À Saint-Maur comme partout en France, les violences faites aux femmes demeurent une réalité massive
À Saint-Maur comme partout en France, les violences faites aux femmes demeurent une réalité massive, multiforme et profondément ancrée dans le quotidien. Ces violences touchent tous les âges, tous les milieux sociaux et s’exercent dans l’espace public, les transports publics (RER et bus), depuis l’école maternelle jusqu’au lycée, à l’université, au travail comme au sein du foyer. Les données nationales et locales convergent : les femmes restent les premières victimes d’inégalités, de précarité et de violences.
Des problématiques à tous âges de la vie et dans toutes les situations
Dès le plus jeune âge, les violences s’installent. Près d’un tiers des collégiennes (30,6 %) et plus d’un quart des collégiens (26,2 %) sont victimes de cyberviolences. Une lycéenne sur dix déclare s’être déjà absentée de son établissement par peur au cours de l’année scolaire.
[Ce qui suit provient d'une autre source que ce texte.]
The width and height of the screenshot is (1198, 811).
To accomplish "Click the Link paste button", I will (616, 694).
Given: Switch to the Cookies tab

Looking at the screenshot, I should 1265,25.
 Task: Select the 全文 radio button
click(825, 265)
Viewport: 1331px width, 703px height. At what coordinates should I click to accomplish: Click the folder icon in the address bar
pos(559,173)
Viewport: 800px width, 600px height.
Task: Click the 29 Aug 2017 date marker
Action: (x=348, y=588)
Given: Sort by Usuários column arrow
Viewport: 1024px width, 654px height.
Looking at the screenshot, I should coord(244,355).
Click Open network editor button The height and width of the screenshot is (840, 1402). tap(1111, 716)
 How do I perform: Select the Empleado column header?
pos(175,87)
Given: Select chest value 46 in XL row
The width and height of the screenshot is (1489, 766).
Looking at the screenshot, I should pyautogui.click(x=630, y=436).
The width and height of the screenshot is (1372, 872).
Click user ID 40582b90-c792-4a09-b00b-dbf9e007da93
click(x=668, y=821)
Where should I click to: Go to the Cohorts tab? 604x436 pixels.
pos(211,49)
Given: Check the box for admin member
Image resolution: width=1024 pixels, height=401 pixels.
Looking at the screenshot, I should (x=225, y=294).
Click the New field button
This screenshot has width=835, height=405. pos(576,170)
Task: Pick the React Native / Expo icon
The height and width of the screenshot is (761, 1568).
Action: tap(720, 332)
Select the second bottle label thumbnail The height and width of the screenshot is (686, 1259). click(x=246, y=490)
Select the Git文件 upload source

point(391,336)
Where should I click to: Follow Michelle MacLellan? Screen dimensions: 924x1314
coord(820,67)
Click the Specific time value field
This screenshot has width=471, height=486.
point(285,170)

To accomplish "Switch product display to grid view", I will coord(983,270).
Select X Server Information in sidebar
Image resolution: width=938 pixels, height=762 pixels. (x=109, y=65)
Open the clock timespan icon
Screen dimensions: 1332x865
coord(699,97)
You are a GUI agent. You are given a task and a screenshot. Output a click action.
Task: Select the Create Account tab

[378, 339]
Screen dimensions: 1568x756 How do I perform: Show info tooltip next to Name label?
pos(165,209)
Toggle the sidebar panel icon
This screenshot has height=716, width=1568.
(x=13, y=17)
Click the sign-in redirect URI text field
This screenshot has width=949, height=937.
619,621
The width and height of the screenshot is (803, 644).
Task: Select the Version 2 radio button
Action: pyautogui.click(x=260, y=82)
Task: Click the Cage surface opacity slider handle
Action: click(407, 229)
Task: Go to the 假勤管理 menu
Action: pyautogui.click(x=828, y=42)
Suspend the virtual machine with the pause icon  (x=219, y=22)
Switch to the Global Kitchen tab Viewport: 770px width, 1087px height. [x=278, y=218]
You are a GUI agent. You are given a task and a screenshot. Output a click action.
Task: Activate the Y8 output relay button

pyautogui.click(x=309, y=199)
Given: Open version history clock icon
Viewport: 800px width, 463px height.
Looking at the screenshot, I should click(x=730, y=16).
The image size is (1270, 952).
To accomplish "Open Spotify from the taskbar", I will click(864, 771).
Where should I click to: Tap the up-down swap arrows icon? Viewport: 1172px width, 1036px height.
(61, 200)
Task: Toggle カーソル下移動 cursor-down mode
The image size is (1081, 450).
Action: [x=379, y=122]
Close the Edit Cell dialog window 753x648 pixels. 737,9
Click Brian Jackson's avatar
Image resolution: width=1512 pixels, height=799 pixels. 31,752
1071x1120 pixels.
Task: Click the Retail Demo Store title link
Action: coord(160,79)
Dans l’enseignement supérieur, les soirées d’intégration demeurent un terrain de violences répétées :
- 13,7 % des étudiantes concernées estiment ces incidents habituels
- 23,5 % ont été victimes ou témoins d’exhibition sexuelle
- 1 sur 10 d’outrage sexiste
- 1 sur 20 d’agression sexuelle
Au travail, 32 % des femmes déclarent avoir subi du harcèlement sexuel. La précarité renforce encore ces vulnérabilités : 16,1 % des femmes vivent sous le seuil de pauvreté en 2023, soit plus de 5,2 millions de femmes.
À Saint-Maur, les écarts persistent : les Saint-Mauriennes disposent de revenus inférieurs à ceux des hommes, confirmant une fragilité économique structurelle.
Unis pour Saint-Maur s’engage dans cette lutte contre les inégalités
Face à cette situation, Unis pour Saint-Maur s’engage à mettre en œuvre une politique publique ambitieuse, féministe et transversale, avec :
- La création d’un parcours municipal de prise en charge des femmes victimes de violences, en partenariat avec le CIDFF et les associations spécialisées.
- Une formation renforcée des policières et policiers municipaux aux discriminations, à la prévention et à l’accompagnement des publics vulnérables.
- La mise en place d’une analyse genrée du budget de la commune, garantissant une allocation des ressources équitable.
- Le développement de mobilités sécurisées dans l’espace public, conformément au plaidoyer du réseau professionnel féminin mixte Femmes en Mouvement.
- Le renforcement des solutions d’hébergement d’urgence, afin que chaque femme puisse trouver refuge et protection.
Cet engagement s’inscrit dans une stratégie locale globale, co-construite avec les habitants et les habitantes, les acteurs institutionnels et les associations. L’objectif est clair : faire de la lutte contre les violences faites aux femmes une priorité politique, sociale et démocratique, non pas comme une action isolée mais comme une politique transversale répondant aux besoins de toutes et de tous.